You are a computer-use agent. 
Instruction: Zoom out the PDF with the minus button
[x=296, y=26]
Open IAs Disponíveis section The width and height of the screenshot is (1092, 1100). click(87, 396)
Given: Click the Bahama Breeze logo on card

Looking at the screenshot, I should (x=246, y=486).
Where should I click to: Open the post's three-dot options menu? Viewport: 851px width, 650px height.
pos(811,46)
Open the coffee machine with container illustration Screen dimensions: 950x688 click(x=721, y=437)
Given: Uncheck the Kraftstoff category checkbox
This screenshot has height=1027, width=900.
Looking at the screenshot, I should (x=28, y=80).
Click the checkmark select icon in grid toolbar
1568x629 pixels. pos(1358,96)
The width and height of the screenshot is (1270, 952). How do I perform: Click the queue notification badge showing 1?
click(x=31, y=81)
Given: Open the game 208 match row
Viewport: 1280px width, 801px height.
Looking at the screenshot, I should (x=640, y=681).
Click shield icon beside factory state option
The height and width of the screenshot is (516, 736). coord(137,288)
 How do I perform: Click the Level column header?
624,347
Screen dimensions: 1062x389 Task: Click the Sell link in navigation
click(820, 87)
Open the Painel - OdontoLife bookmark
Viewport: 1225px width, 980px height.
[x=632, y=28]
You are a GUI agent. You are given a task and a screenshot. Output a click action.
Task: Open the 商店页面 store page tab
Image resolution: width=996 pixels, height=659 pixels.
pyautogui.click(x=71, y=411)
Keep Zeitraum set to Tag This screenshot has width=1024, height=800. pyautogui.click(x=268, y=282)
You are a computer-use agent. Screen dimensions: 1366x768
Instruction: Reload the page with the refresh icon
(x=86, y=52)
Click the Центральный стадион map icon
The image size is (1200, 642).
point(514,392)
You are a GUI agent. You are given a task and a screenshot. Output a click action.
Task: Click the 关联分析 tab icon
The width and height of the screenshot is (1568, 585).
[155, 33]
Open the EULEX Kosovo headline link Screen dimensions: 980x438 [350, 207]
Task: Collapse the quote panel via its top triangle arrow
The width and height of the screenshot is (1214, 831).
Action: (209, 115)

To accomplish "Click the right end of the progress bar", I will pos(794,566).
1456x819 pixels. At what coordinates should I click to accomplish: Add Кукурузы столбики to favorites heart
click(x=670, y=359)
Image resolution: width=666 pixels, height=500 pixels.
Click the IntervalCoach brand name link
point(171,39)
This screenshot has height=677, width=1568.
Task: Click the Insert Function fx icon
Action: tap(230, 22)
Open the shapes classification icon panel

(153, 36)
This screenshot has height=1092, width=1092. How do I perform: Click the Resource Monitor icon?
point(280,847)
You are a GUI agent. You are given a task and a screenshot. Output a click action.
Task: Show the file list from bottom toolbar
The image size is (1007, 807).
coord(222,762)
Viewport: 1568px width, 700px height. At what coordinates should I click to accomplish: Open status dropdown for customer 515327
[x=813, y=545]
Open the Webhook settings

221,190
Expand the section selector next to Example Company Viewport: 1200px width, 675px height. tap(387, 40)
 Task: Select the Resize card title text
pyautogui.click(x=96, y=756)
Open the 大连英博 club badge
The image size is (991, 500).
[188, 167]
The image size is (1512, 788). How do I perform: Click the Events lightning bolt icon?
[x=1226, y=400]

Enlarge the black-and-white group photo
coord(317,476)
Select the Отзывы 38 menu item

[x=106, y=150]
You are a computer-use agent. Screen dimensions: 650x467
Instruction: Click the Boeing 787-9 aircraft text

**Task description**
Quote the whole listing above, leaving nothing out.

**Solution for this exercise**
You are a computer-use agent. 
Instruction: Zoom out the PDF with the minus button
[x=296, y=26]
Open IAs Disponíveis section The width and height of the screenshot is (1092, 1100). click(87, 396)
Given: Click the Bahama Breeze logo on card

Looking at the screenshot, I should (x=246, y=486).
Where should I click to: Open the post's three-dot options menu? Viewport: 851px width, 650px height.
pos(811,46)
Open the coffee machine with container illustration Screen dimensions: 950x688 click(x=721, y=437)
Given: Uncheck the Kraftstoff category checkbox
This screenshot has height=1027, width=900.
Looking at the screenshot, I should (x=28, y=80).
Click the checkmark select icon in grid toolbar
1568x629 pixels. pos(1358,96)
The width and height of the screenshot is (1270, 952). How do I perform: Click the queue notification badge showing 1?
click(x=31, y=81)
Given: Open the game 208 match row
Viewport: 1280px width, 801px height.
Looking at the screenshot, I should (x=640, y=681).
Click shield icon beside factory state option
The height and width of the screenshot is (516, 736). coord(137,288)
 How do I perform: Click the Level column header?
624,347
Screen dimensions: 1062x389 Task: Click the Sell link in navigation
click(820, 87)
Open the Painel - OdontoLife bookmark
Viewport: 1225px width, 980px height.
[x=632, y=28]
You are a GUI agent. You are given a task and a screenshot. Output a click action.
Task: Open the 商店页面 store page tab
Image resolution: width=996 pixels, height=659 pixels.
pyautogui.click(x=71, y=411)
Keep Zeitraum set to Tag This screenshot has width=1024, height=800. pyautogui.click(x=268, y=282)
You are a computer-use agent. Screen dimensions: 1366x768
Instruction: Reload the page with the refresh icon
(x=86, y=52)
Click the Центральный стадион map icon
The image size is (1200, 642).
point(514,392)
You are a GUI agent. You are given a task and a screenshot. Output a click action.
Task: Click the 关联分析 tab icon
The width and height of the screenshot is (1568, 585).
[155, 33]
Open the EULEX Kosovo headline link Screen dimensions: 980x438 [350, 207]
Task: Collapse the quote panel via its top triangle arrow
The width and height of the screenshot is (1214, 831).
Action: (209, 115)

To accomplish "Click the right end of the progress bar", I will pos(794,566).
1456x819 pixels. At what coordinates should I click to accomplish: Add Кукурузы столбики to favorites heart
click(x=670, y=359)
Image resolution: width=666 pixels, height=500 pixels.
Click the IntervalCoach brand name link
point(171,39)
This screenshot has height=677, width=1568.
Task: Click the Insert Function fx icon
Action: tap(230, 22)
Open the shapes classification icon panel

(153, 36)
This screenshot has height=1092, width=1092. How do I perform: Click the Resource Monitor icon?
point(280,847)
You are a GUI agent. You are given a task and a screenshot. Output a click action.
Task: Show the file list from bottom toolbar
The image size is (1007, 807).
coord(222,762)
Viewport: 1568px width, 700px height. At what coordinates should I click to accomplish: Open status dropdown for customer 515327
[x=813, y=545]
Open the Webhook settings

221,190
Expand the section selector next to Example Company Viewport: 1200px width, 675px height. tap(387, 40)
 Task: Select the Resize card title text
pyautogui.click(x=96, y=756)
Open the 大连英博 club badge
The image size is (991, 500).
[188, 167]
The image size is (1512, 788). How do I perform: Click the Events lightning bolt icon?
[x=1226, y=400]

Enlarge the black-and-white group photo
coord(317,476)
Select the Отзывы 38 menu item

[x=106, y=150]
You are a computer-use agent. Screen dimensions: 650x467
Instruction: Click the Boeing 787-9 aircraft text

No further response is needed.